Vontobel ha arricchito la sua offerta di certificati con una nuova emissione di dieci Memory Cash Collect Certificate, caratterizzati da una struttura protettiva del capitale investito. Quotati sul Sedex di Borsa Italiana, i nuovi Cash Collect sono progettati per offrire agli investitori un bilanciamento tra protezione del capitale e opportunità di rendimento.
La durata complessiva dell’investimento è di due anni e mezzo, con scadenza fissata al 18 agosto 2027, salvo la scadenza anticipata. La barriera e la soglia per il pagamento del premio mensile sono fissate al 60%, consentendo una certa tolleranza in caso di fluttuazioni negative dei titoli sottostanti. I premi vanno da 0,6 euro, per un rendimento annuo potenziale del 7,2%, del certificato con codice ISIN DE000VG433A1 agli 1,05 euro (12,6% annuo) dell’ISIN DE000VG433Y1.

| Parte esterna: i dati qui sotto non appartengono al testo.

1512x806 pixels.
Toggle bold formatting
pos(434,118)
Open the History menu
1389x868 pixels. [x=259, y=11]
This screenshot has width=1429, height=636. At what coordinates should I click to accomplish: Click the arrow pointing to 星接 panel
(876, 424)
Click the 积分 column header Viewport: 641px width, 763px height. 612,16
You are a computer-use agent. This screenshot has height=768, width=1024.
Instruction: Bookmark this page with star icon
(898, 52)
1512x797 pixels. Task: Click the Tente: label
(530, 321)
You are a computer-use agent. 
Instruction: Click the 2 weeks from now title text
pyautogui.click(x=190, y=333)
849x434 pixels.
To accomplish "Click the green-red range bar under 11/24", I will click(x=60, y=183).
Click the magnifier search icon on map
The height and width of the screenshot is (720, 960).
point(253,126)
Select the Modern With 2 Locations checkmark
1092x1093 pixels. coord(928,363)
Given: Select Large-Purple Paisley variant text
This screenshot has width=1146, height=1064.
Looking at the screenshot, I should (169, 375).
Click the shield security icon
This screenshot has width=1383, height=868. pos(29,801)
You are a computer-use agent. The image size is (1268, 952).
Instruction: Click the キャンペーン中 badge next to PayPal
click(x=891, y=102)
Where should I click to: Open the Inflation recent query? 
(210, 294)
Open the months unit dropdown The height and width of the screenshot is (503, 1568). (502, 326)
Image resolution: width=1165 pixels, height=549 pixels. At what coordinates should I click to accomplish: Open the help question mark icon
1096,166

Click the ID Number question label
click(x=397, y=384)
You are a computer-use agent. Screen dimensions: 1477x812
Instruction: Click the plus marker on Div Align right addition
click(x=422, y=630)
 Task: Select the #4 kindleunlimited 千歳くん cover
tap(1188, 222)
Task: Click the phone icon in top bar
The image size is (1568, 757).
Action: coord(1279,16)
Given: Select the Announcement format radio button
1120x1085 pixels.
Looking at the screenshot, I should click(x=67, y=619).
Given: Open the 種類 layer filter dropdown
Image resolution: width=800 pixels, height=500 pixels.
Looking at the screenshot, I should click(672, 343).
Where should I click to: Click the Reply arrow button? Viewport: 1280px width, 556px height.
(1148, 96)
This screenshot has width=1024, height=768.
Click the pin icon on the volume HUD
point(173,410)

I certificati prevedono una soglia bonus per il pagamento dei premi periodici al 60% del valore iniziale dei sottostanti. Inoltre sono dotati di effetto memoria che permette il recupero dei premi eventualmente non erogati alla prima occasione utile in cui si verificano le condizioni per il pagamento.
Struttura difensiva con meccanismo Airbag
Una delle caratteristiche distintive di questi certificati è l’inclusione di un meccanismo di protezione, l’Airbag, che attutisce le perdite in caso di movimenti sfavorevoli dei titoli sottostanti alla scadenza finale. Combinato con la presenza di una barriera monitorata a scadenza, permette di tollerare una diminuzione fino al 40% del valore dei titoli senza compromettere il capitale investito. Per perdite superiori al 40% anche di uno solo dei titoli che compongono il paniere, entrerà in funziona il meccanismo Airbag al 60%.
Per esempio, se il peggiore dei quattro sottostanti che compongono uno dei panieri si trovasse al 50% del valore iniziale, l’investitore riceverebbe 100 euro x 50%/60% = 83,3 euro contro i 50 che gli sarebbero toccati in assenza di meccanismo Airbag o con un investimento diretto nel sottostante. Perdita che in realtà sarebbe ancora inferiore con l’aggiunta dei premi eventualmente incassati nel corso della vita del certificato.
La scadenza anticipata e quella finale
A partire dalla data di osservazione dell’agosto 2025, il certificato potrebbe scadere anticipatamente a condizione che tutti i sottostanti che compongono il paniere quotino a un livello del 100% nella prima rilevazione, e del 5% in meno ogni semestre, fino a un livello base dell’85%. In caso di mancata scadenza anticipata, al termine della vita del certificato sono possibili due scenari:
- se tutti i sottostanti quotano a un livello pari o superiore alla barriera, il certificato di Vontobel restituisce il valore nominale di 100 euro, il premio relativo all’ultimo periodo e tutti quelli eventualmente non pagati in precedenza;
- se anche un solo sottostante quota a un valore inferiore alla barriera entra in gioco il meccanismo Aribag visto poco sopra.
La composizione di panieri dei certificati emessi da Vontobel
L’emissione di Vontobel è composta da 10 certificati costruiti su panieri di quattro azioni. È la presenza di più azioni a rendere possibile una struttura che paghi premi interessanti e allo stesso tempo offra un certo livello di protezione del capitale investito. Dei dieci panieri proposti, quattro sono settoriali. In particolare sono disponibili i settori:
- Energia con Fortum, Rwe, Scheider Electric e Veolia;
- Bancario italiano con Banco Bpm, Intesa Sanpaolo, Mediobanca e Unicredit;
- Farmaceutico con Bayer, Eli Lilly, Merck e Novo Nordisk;
- Tecnologico con Alphabet, Intel, Meta e Oracle;
- Automobilistico con Ford, General Motors, Renault e Stellantis;
- Moda con Burberry, Hugo Boss, Kering, Richemont;
- Semiconduttori con Amd, Asml, Nvidia ed STMicroelectronics.
Per le azioni estere presenti nei panieri, è necessario specificare che il certificato è dotato di meccanismo Quanto che annulla gli effetti del cambio. I panieri restanti sono composti da sole azioni italiane:
- • Banco Bpm, Enel, Eni e Ferrari;
- Bper, Moncler, Leonardo ed STMicroelectronics;
- Azimut, Campari, Banca Mps e Stellantis.